**Assigned task**
Transcribe, word for word, every line from the one containing "This screenshot has" through the final line of the records, and omit the pictures.

**Provided entries**
──────────
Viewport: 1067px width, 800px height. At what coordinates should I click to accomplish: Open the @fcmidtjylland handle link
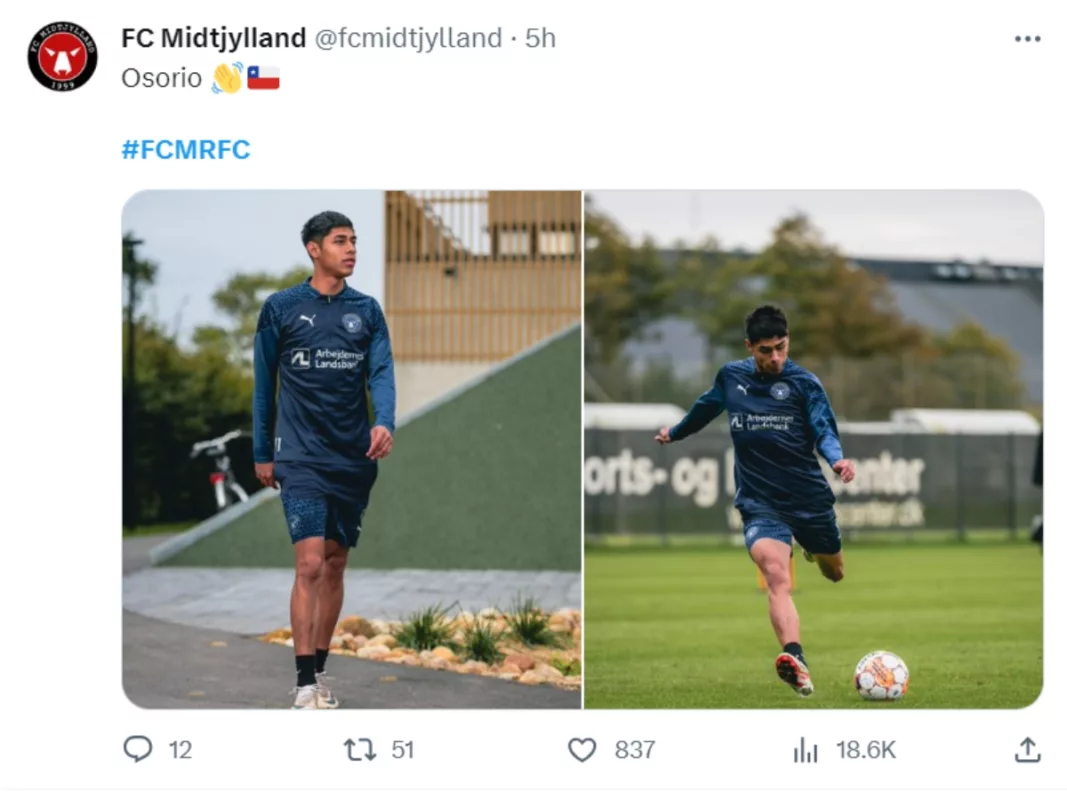click(408, 38)
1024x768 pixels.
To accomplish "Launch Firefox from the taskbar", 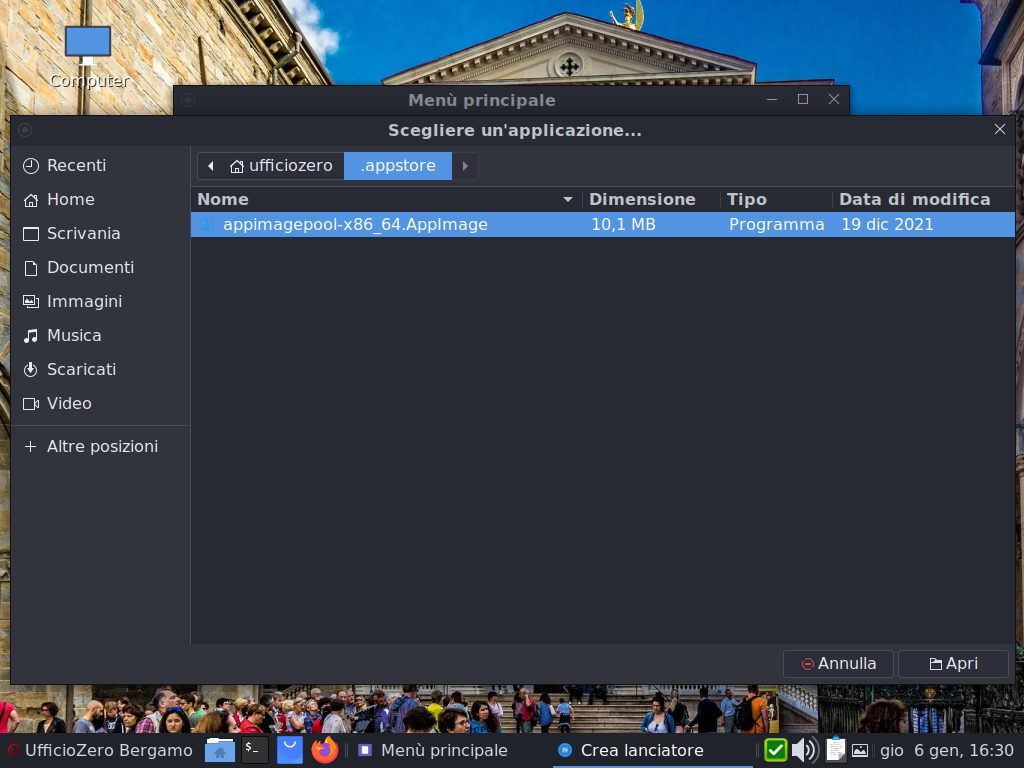I will [325, 750].
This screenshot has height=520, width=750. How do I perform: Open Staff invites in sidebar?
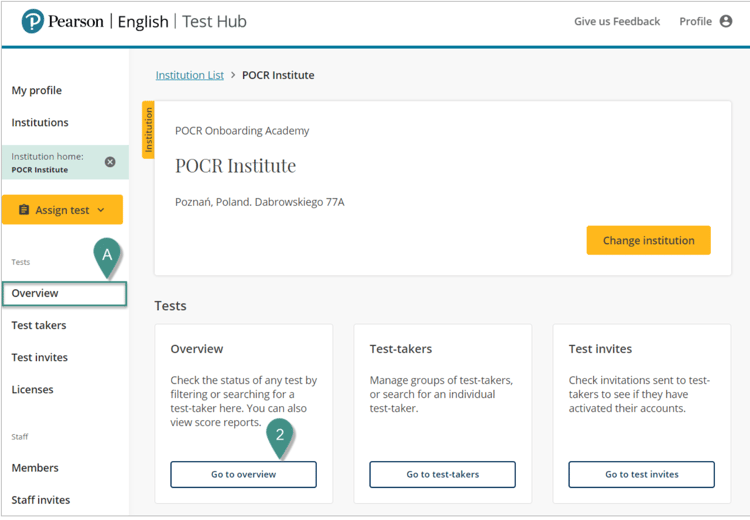click(x=41, y=500)
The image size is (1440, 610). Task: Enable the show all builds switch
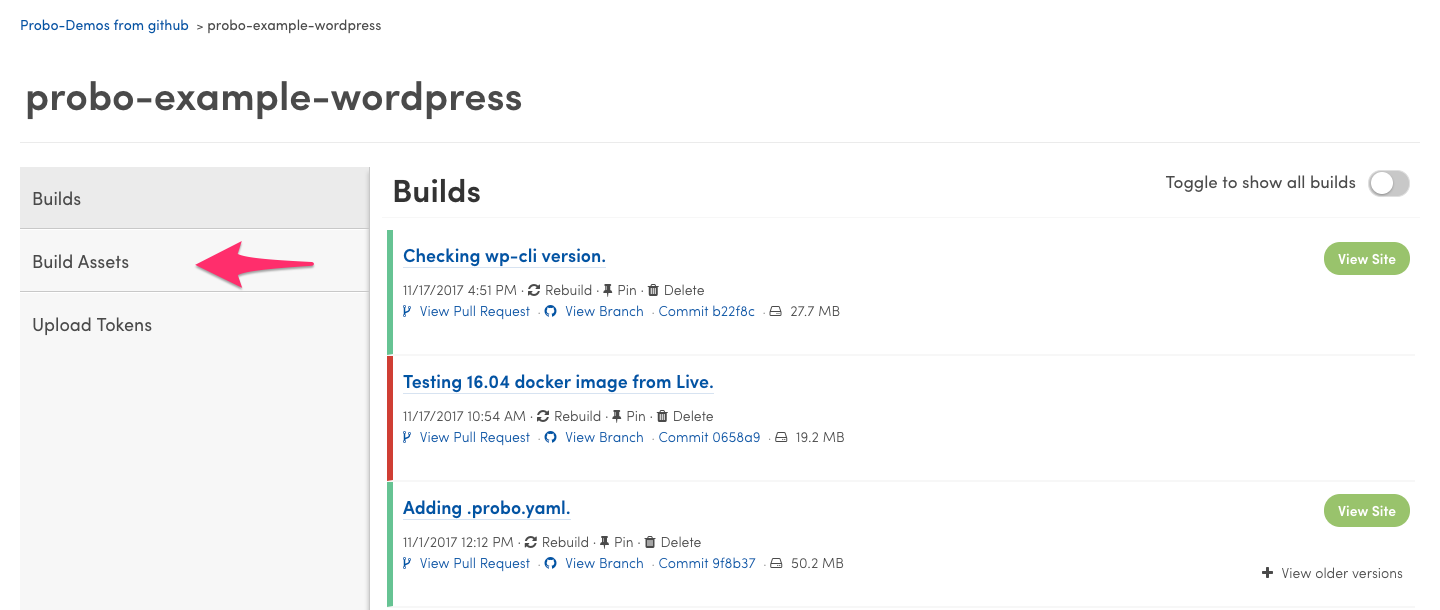click(1389, 183)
──────────
**Exercise output**
This screenshot has height=520, width=750. How do I perform: Open Staff invites in sidebar?
click(x=41, y=500)
The image size is (1440, 610). Task: Enable the show all builds switch
click(1389, 183)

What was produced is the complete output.